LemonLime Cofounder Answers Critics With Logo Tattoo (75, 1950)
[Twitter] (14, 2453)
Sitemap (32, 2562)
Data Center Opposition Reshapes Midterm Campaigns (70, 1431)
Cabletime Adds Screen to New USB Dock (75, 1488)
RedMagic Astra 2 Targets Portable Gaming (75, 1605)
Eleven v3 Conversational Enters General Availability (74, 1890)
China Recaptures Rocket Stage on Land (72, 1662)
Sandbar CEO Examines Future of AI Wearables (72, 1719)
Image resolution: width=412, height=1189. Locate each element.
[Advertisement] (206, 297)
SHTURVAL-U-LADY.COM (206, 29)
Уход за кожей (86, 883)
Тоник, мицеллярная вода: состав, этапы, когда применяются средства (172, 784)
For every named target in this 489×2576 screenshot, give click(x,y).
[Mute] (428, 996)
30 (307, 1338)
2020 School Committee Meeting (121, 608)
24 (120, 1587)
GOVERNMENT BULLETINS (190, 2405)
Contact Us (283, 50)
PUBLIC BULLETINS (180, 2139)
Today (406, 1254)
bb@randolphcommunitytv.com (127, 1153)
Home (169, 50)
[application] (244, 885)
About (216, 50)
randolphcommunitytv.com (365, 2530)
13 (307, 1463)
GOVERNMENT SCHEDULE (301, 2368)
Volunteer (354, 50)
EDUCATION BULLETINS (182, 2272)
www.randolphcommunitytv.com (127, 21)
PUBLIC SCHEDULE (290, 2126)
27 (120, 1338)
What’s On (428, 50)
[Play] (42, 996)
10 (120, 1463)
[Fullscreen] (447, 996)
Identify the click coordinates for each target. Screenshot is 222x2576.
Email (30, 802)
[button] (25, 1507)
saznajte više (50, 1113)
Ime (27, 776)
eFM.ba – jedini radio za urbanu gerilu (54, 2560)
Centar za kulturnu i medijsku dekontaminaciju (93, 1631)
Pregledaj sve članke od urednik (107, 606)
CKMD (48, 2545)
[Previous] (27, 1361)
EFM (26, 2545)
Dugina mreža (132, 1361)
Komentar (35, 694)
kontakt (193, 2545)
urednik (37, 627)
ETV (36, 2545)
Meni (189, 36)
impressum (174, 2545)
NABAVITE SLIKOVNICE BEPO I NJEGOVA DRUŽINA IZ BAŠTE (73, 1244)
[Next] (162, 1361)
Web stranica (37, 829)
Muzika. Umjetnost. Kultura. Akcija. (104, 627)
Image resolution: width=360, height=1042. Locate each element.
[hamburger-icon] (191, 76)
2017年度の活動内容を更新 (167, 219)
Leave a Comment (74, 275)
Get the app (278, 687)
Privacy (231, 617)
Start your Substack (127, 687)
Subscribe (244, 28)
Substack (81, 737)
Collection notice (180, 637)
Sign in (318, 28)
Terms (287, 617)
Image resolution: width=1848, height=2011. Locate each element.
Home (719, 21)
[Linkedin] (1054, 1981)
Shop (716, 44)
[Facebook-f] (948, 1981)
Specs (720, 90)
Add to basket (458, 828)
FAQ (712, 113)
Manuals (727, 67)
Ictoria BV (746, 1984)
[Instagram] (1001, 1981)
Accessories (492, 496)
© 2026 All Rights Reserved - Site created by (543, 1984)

● ● ● ●

Action item:
Without leaving anything out, repeat every entry shown above.

Exercise output:
LemonLime Cofounder Answers Critics With Logo Tattoo (75, 1950)
[Twitter] (14, 2453)
Sitemap (32, 2562)
Data Center Opposition Reshapes Midterm Campaigns (70, 1431)
Cabletime Adds Screen to New USB Dock (75, 1488)
RedMagic Astra 2 Targets Portable Gaming (75, 1605)
Eleven v3 Conversational Enters General Availability (74, 1890)
China Recaptures Rocket Stage on Land (72, 1662)
Sandbar CEO Examines Future of AI Wearables (72, 1719)
Image resolution: width=412, height=1189. Locate each element.
[Advertisement] (206, 297)
SHTURVAL-U-LADY.COM (206, 29)
Уход за кожей (86, 883)
Тоник, мицеллярная вода: состав, этапы, когда применяются средства (172, 784)
For every named target in this 489×2576 screenshot, give click(x,y).
[Mute] (428, 996)
30 (307, 1338)
2020 School Committee Meeting (121, 608)
24 (120, 1587)
GOVERNMENT BULLETINS (190, 2405)
Contact Us (283, 50)
PUBLIC BULLETINS (180, 2139)
Today (406, 1254)
bb@randolphcommunitytv.com (127, 1153)
Home (169, 50)
[application] (244, 885)
About (216, 50)
randolphcommunitytv.com (365, 2530)
13 (307, 1463)
GOVERNMENT SCHEDULE (301, 2368)
Volunteer (354, 50)
EDUCATION BULLETINS (182, 2272)
www.randolphcommunitytv.com (127, 21)
PUBLIC SCHEDULE (290, 2126)
27 (120, 1338)
What’s On (428, 50)
[Play] (42, 996)
10 (120, 1463)
[Fullscreen] (447, 996)
Identify the click coordinates for each target. Screenshot is 222x2576.
Email (30, 802)
[button] (25, 1507)
saznajte više (50, 1113)
Ime (27, 776)
eFM.ba – jedini radio za urbanu gerilu (54, 2560)
Centar za kulturnu i medijsku dekontaminaciju (93, 1631)
Pregledaj sve članke od urednik (107, 606)
CKMD (48, 2545)
[Previous] (27, 1361)
EFM (26, 2545)
Dugina mreža (132, 1361)
Komentar (35, 694)
kontakt (193, 2545)
urednik (37, 627)
ETV (36, 2545)
Meni (189, 36)
impressum (174, 2545)
NABAVITE SLIKOVNICE BEPO I NJEGOVA DRUŽINA IZ BAŠTE (73, 1244)
[Next] (162, 1361)
Web stranica (37, 829)
Muzika. Umjetnost. Kultura. Akcija. (104, 627)
Image resolution: width=360, height=1042. Locate each element.
[hamburger-icon] (191, 76)
2017年度の活動内容を更新 (167, 219)
Leave a Comment (74, 275)
Get the app (278, 687)
Privacy (231, 617)
Start your Substack (127, 687)
Subscribe (244, 28)
Substack (81, 737)
Collection notice (180, 637)
Sign in (318, 28)
Terms (287, 617)
Image resolution: width=1848, height=2011. Locate each element.
Home (719, 21)
[Linkedin] (1054, 1981)
Shop (716, 44)
[Facebook-f] (948, 1981)
Specs (720, 90)
Add to basket (458, 828)
FAQ (712, 113)
Manuals (727, 67)
Ictoria BV (746, 1984)
[Instagram] (1001, 1981)
Accessories (492, 496)
© 2026 All Rights Reserved - Site created by (543, 1984)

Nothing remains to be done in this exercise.